Malaria is the major parasitic disease of humans throughout the tropics and subtropics, mainly affecting children under 5 years of age and causing 500 million clinical cases and up to 2.7 million deaths each year . In addition to infection-induced mortality, malaria is also associated with public-health problems resulting from impairment of immune responses. Although this immunosuppression may have evolved as a mechanism by which the parasite can prevent immune-mediated clearance [2-8], it leaves malaria-infected individuals or experimental animals more susceptible to secondary infections, such as non-typhoidal Salmonella , herpes zoster virus , hepatitis B virus , Moloney leukemia virus  and nematode infection , as well as Epstein-Barr virus reactivation [14-17]. Because the efficacy of heterologous vaccines can also be suppressed in malaria-infected patients [18-21], children showing clinical signs of malaria are rarely immunized until after anti-malarial chemoprophylaxis, which can improve the response to vaccination . In a recent study of a new conjugate vaccine against pneumococci, efficacy was reduced during the malaria transmission season , demonstrating the possible impact of malaria infection on large-scale vaccine regimes. Certain vaccines, however, seem to induce protective responses irrespective of malaria status and the immunosuppressive effect of malaria infection might thus not extend to all antigens ; studies in vivo are required to investigate this controversy further. Several animal studies have described suppression of immune function by Plasmodium parasites in vitro and in vivo [24-34], but the mechanisms involved remain unclear.

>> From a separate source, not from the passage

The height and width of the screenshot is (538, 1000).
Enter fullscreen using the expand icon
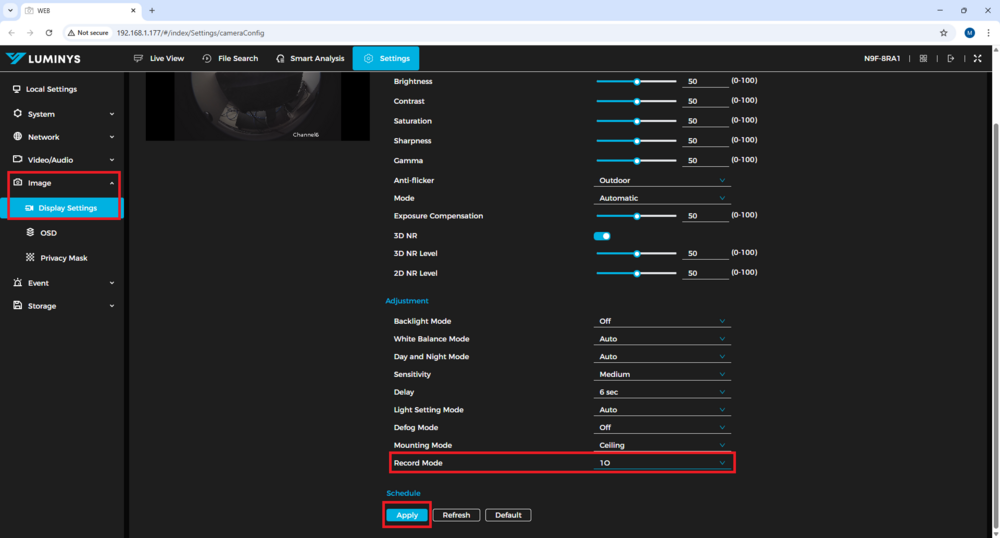(x=977, y=59)
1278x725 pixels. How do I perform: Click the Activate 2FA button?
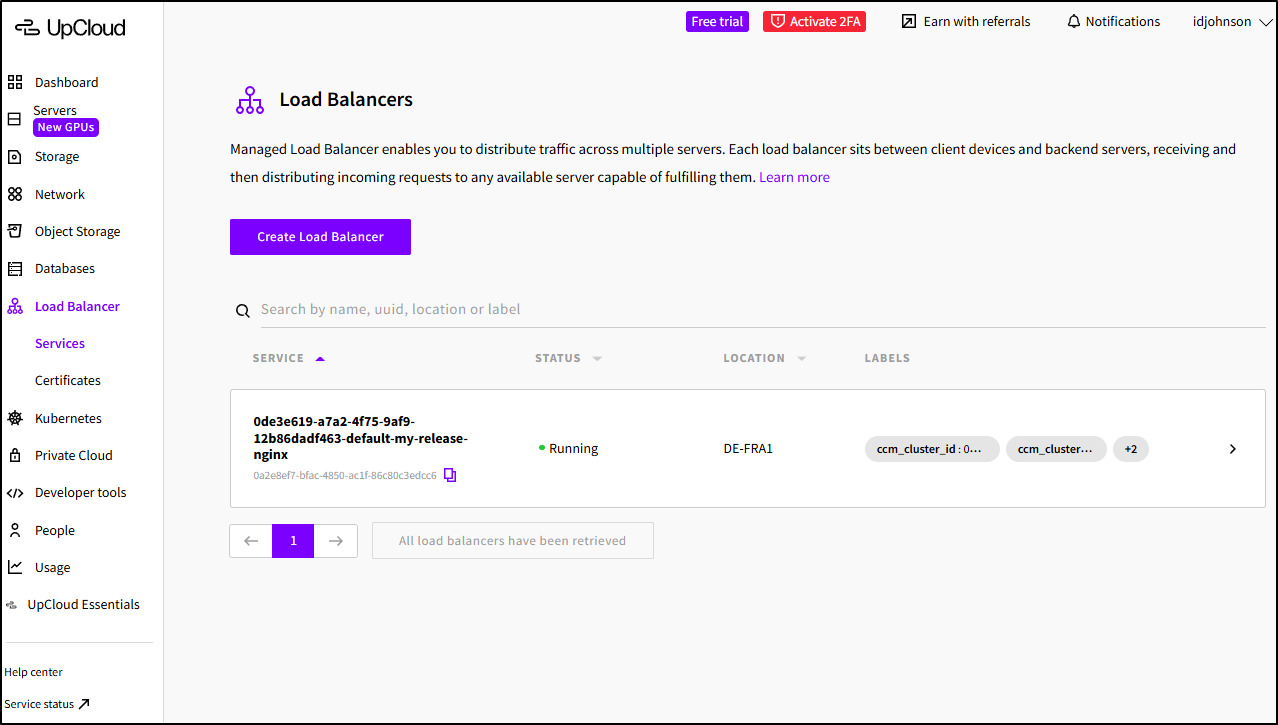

Dendritic cells (DCs) have a crucial role in the activation of T cells and consequently in the induction of adaptive immune responses and immunity [35,36]. There is evidence that many pathogens have evolved mechanisms that subvert DC function, thereby modulating the host's immune response to their advantage [37,38]. Recent studies have revealed that DCs are important in malaria infection, particularly during the early events of induction of the protective immune response to infection [39,40]. It has been reported that red blood cells (RBCs) infected with schizont-stage Plasmodium falciparum activate plasmacytoid DCs as detected by increased expression of the antigen CD86 and the cytokine interferon-α (IFN-α) in vitro . In contrast, the asexual erythrocytic stages of P. falciparum were shown to impair the ability of human DCs to undergo maturation in vitro . Indeed, peripheral blood DCs of P. falciparum-infected children showed reduced levels of the major histocompatibility complex (MHC) molecule HLA-DR compared with uninfected controls , suggesting a reduced activation state. Thus, the ability of malaria parasites to inhibit maturation of DCs could be involved not only in parasite-specific immunosuppression but also in the suppression of responses to heterologous antigens such as vaccines and unrelated pathogens [2,19,20]. As human malaria parasites are host-specific, however, observations on the effect of human malaria on DCs are largely limited to studies in vitro.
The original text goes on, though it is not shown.